What you have to do —
There is a line containing "This screenshot has height=773, width=773." in the records below. Repeat it and every line after it, exactly, through the final line, but no pictures.

Study material —
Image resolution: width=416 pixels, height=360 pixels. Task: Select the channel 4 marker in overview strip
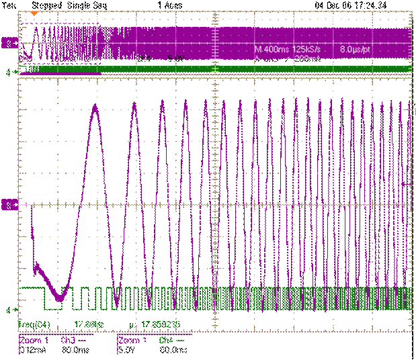[7, 71]
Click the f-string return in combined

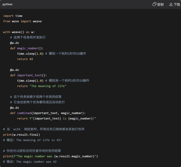pyautogui.click(x=57, y=118)
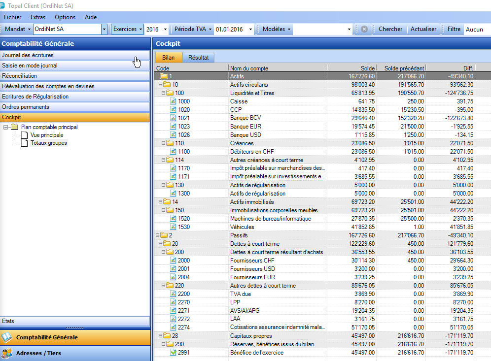Click account icon for 1000 Caisse
Viewport: 491px width, 361px height.
coord(173,101)

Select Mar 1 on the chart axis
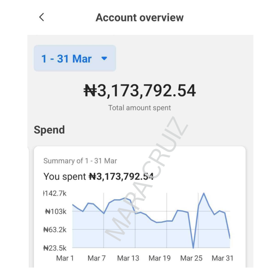click(x=65, y=258)
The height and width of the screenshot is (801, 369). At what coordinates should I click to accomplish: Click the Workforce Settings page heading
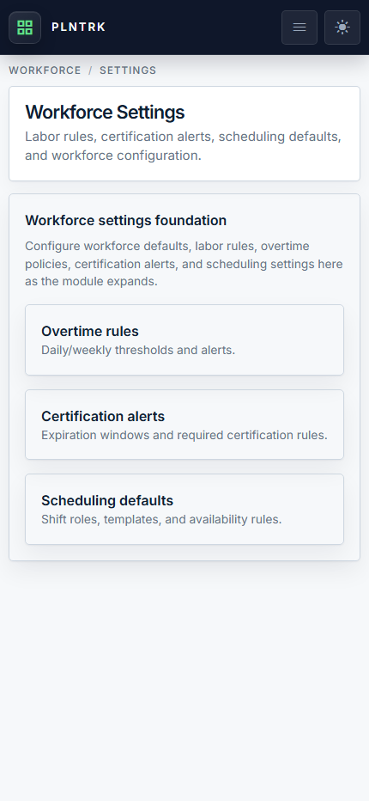pyautogui.click(x=105, y=112)
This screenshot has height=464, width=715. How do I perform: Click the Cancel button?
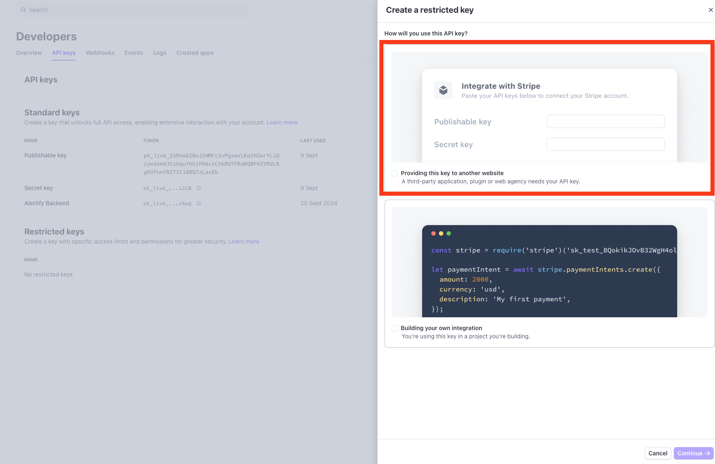(x=658, y=453)
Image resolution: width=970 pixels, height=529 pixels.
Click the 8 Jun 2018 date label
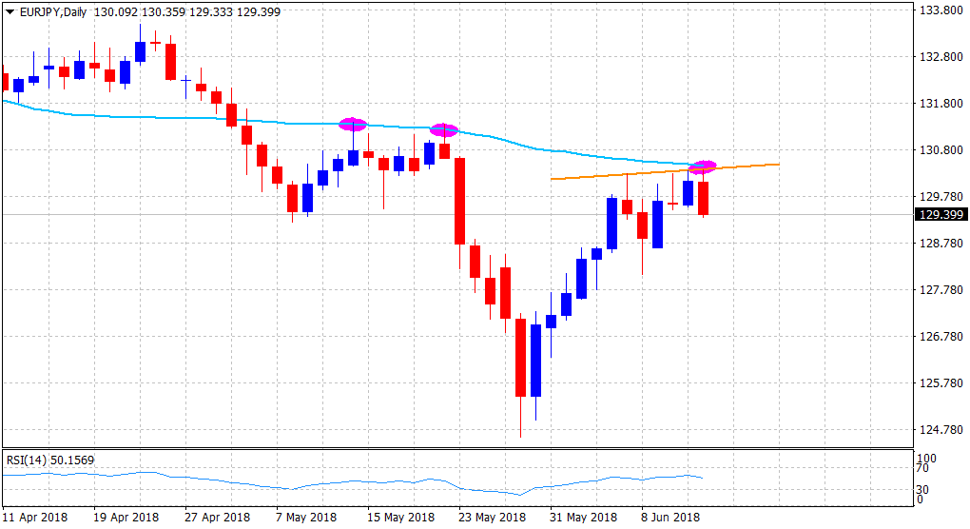click(670, 518)
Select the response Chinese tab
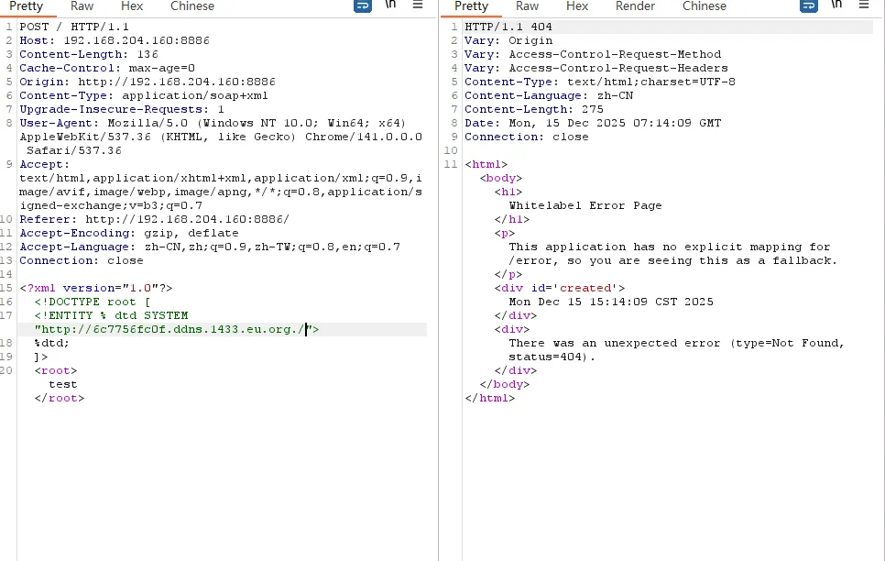Screen dimensions: 885x561 pos(705,6)
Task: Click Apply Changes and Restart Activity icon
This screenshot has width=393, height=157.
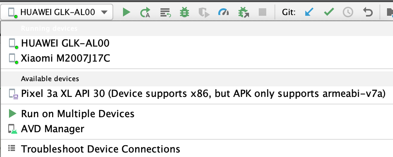Action: tap(145, 13)
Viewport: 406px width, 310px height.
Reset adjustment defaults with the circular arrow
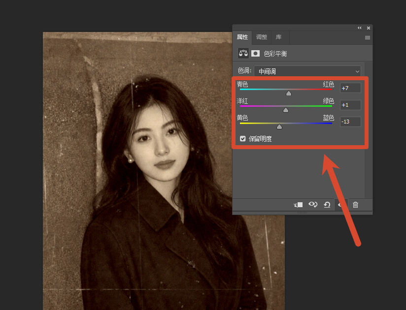327,205
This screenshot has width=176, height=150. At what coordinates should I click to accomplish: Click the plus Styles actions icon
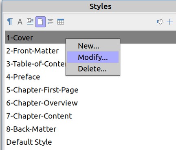pos(169,22)
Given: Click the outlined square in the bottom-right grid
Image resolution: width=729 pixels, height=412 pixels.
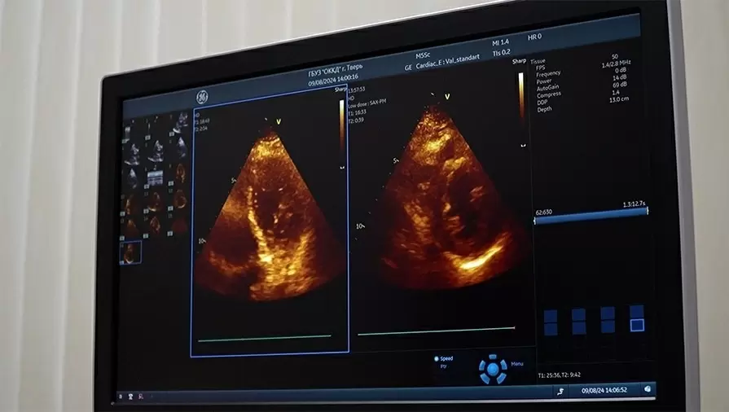Looking at the screenshot, I should pos(637,325).
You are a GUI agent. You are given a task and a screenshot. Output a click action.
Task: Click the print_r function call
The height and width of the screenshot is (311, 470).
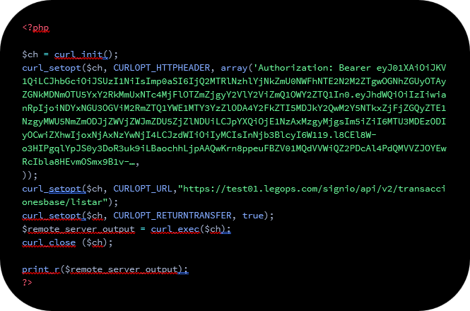coord(41,269)
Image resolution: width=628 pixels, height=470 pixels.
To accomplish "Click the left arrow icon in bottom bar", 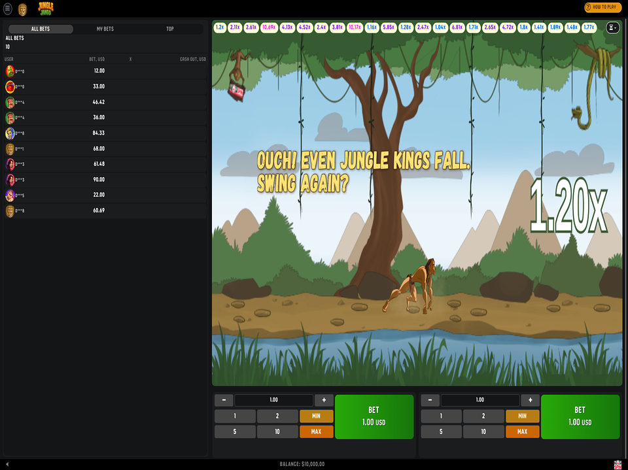I will tap(8, 464).
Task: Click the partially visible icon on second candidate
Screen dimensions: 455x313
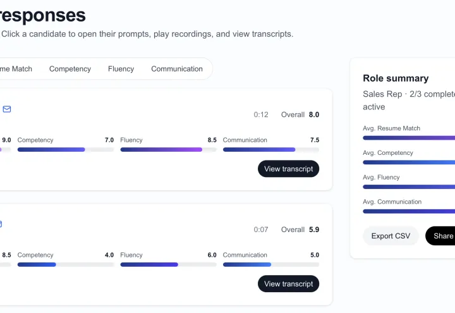Action: [x=1, y=224]
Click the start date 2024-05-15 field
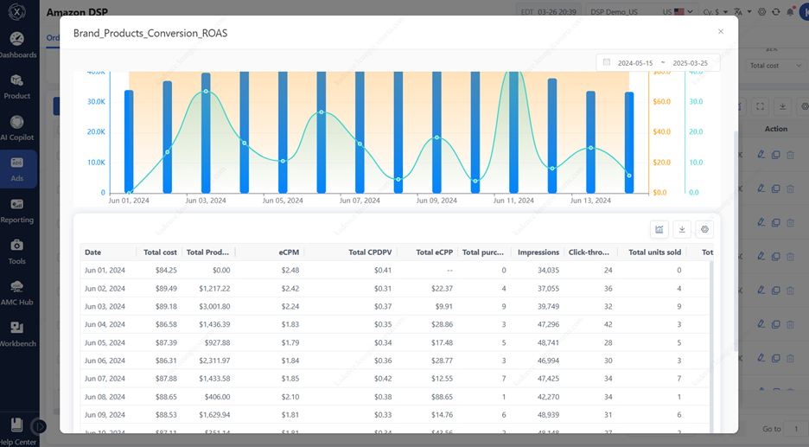The height and width of the screenshot is (447, 809). click(x=634, y=63)
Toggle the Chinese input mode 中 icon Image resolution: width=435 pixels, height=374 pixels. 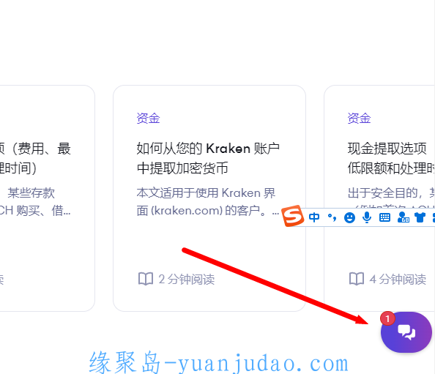314,217
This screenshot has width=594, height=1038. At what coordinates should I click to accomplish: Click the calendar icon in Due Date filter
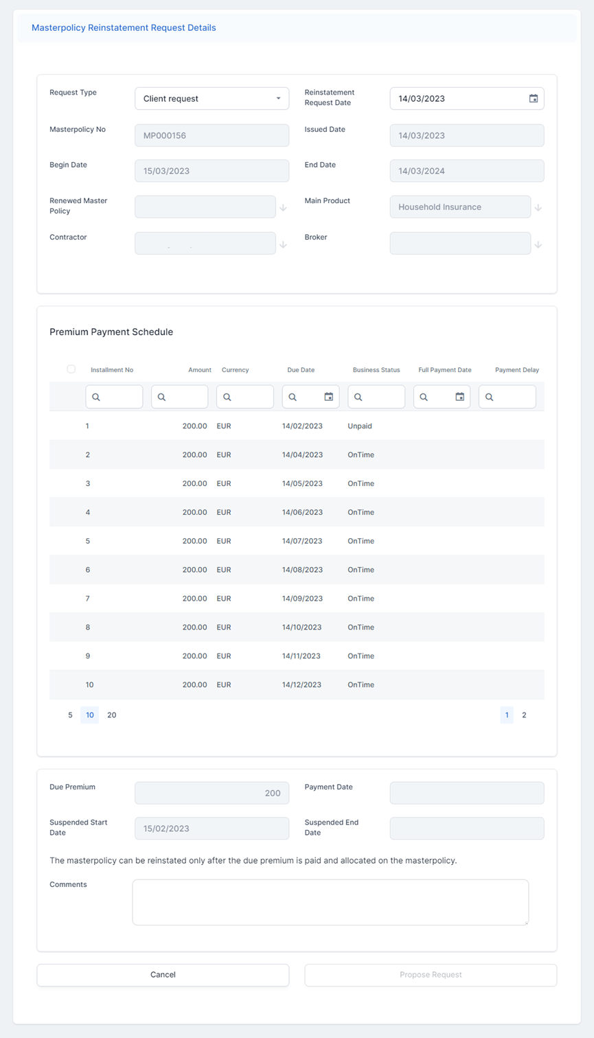click(328, 397)
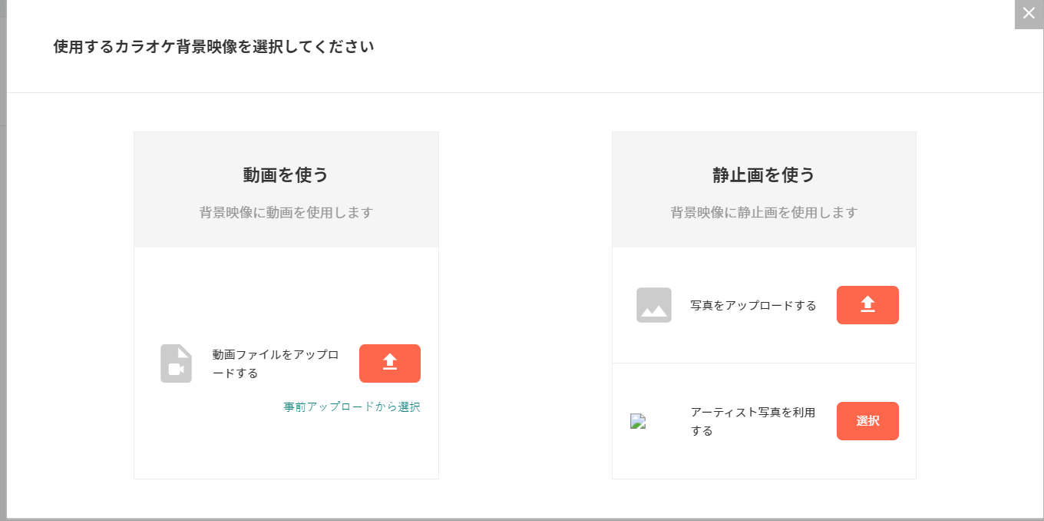Click the dialog title 使用するカラオケ背景映像を選択してください

coord(214,47)
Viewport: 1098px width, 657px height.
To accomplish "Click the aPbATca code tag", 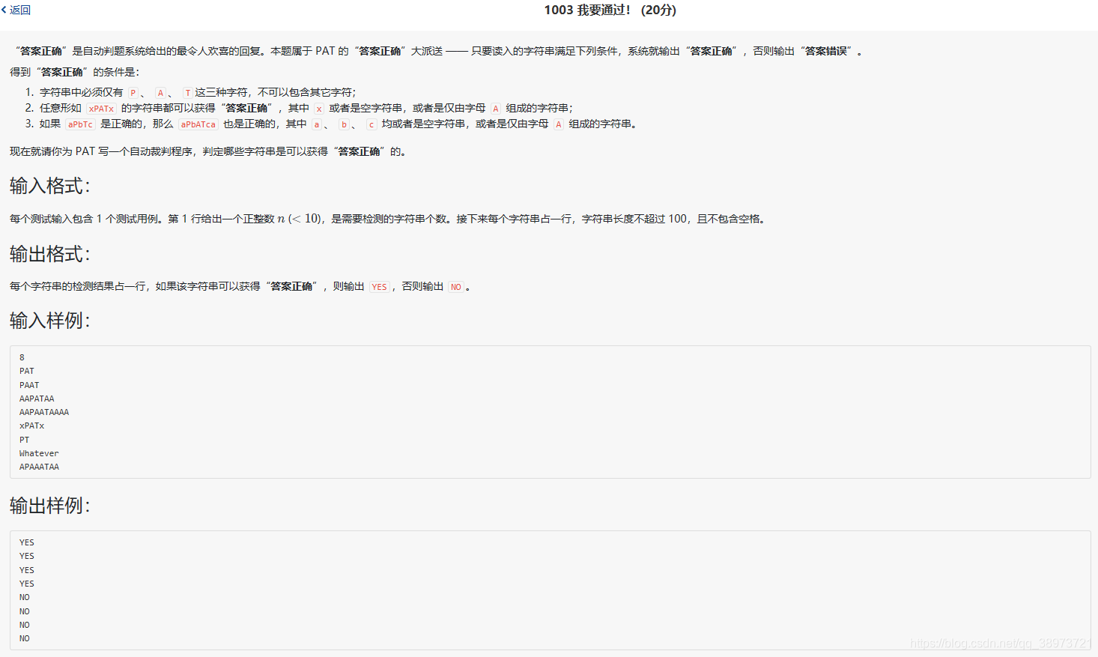I will coord(198,124).
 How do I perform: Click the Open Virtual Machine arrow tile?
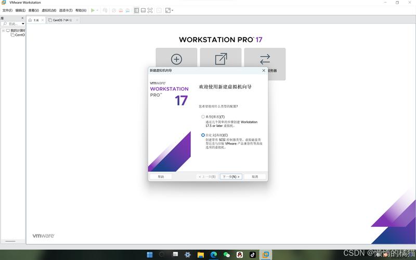(x=220, y=59)
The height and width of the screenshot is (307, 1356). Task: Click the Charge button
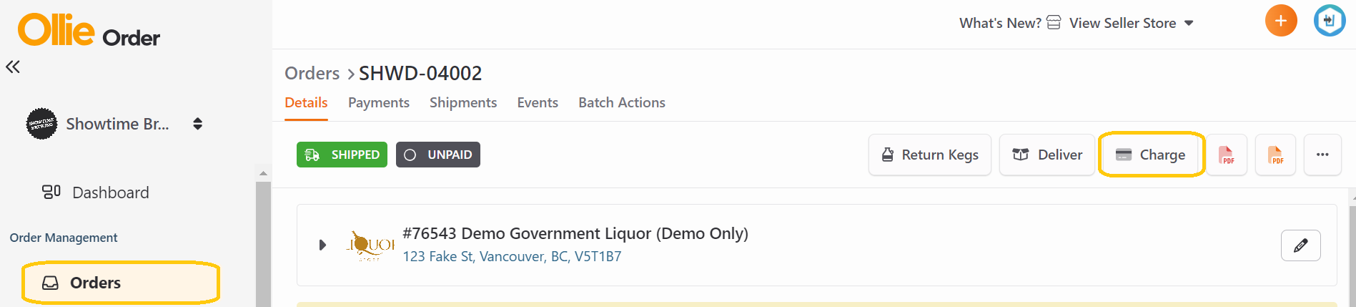[1151, 155]
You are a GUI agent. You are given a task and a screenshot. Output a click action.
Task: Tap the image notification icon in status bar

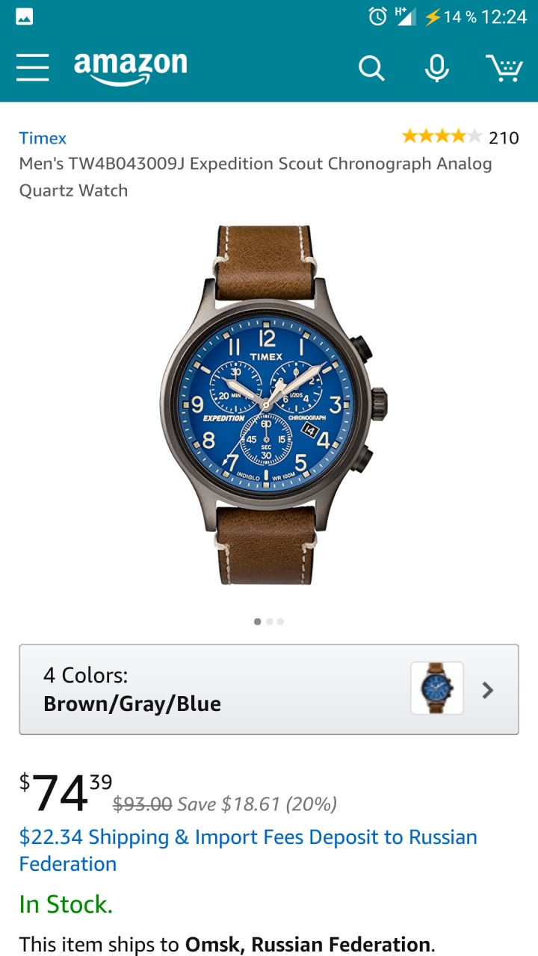[24, 16]
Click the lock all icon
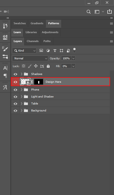 point(48,66)
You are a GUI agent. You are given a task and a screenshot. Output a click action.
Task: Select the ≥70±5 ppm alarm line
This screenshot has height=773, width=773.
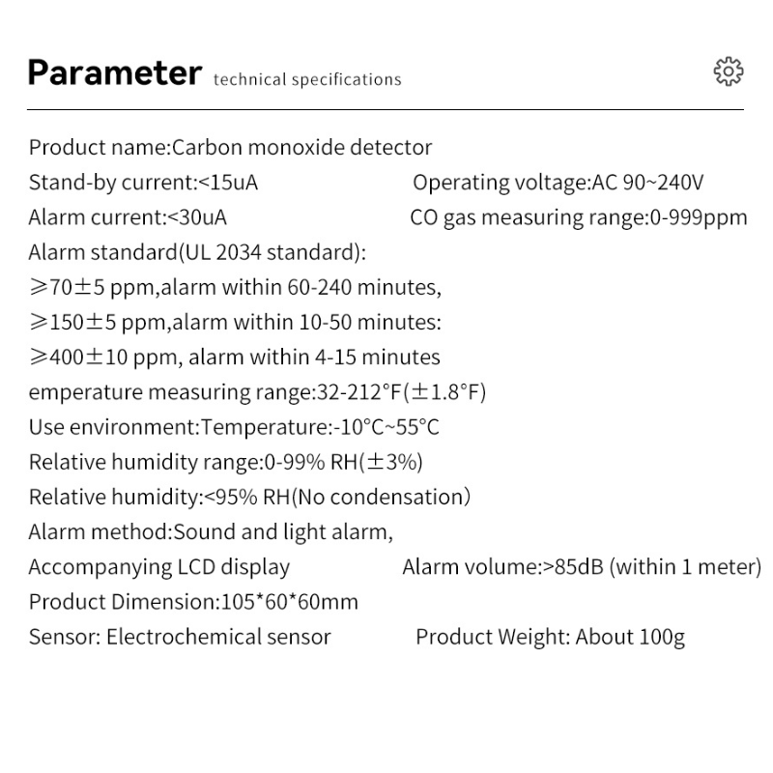click(x=235, y=287)
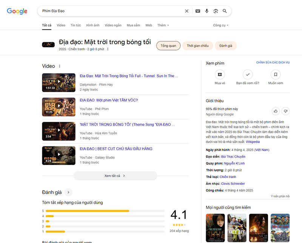The image size is (302, 243).
Task: Click Xem tất cả videos button
Action: 115,176
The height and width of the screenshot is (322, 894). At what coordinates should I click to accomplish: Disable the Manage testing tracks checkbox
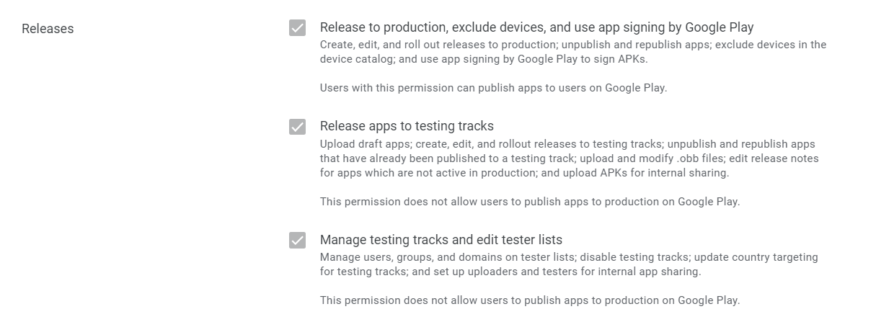297,241

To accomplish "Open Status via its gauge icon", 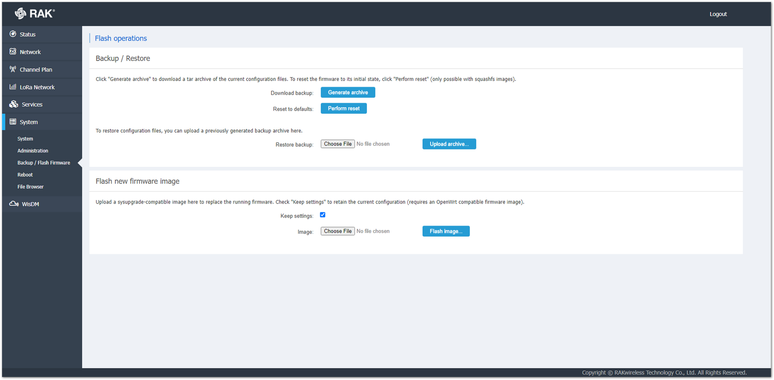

Written response —
This screenshot has height=773, width=773.
click(x=235, y=287)
The image size is (302, 243).
Task: Click Xem tất cả videos button
Action: 115,176
The height and width of the screenshot is (322, 894). At what coordinates should I click to accomplish: Disable the Manage testing tracks checkbox
297,241

To accomplish "Open Status via its gauge icon", 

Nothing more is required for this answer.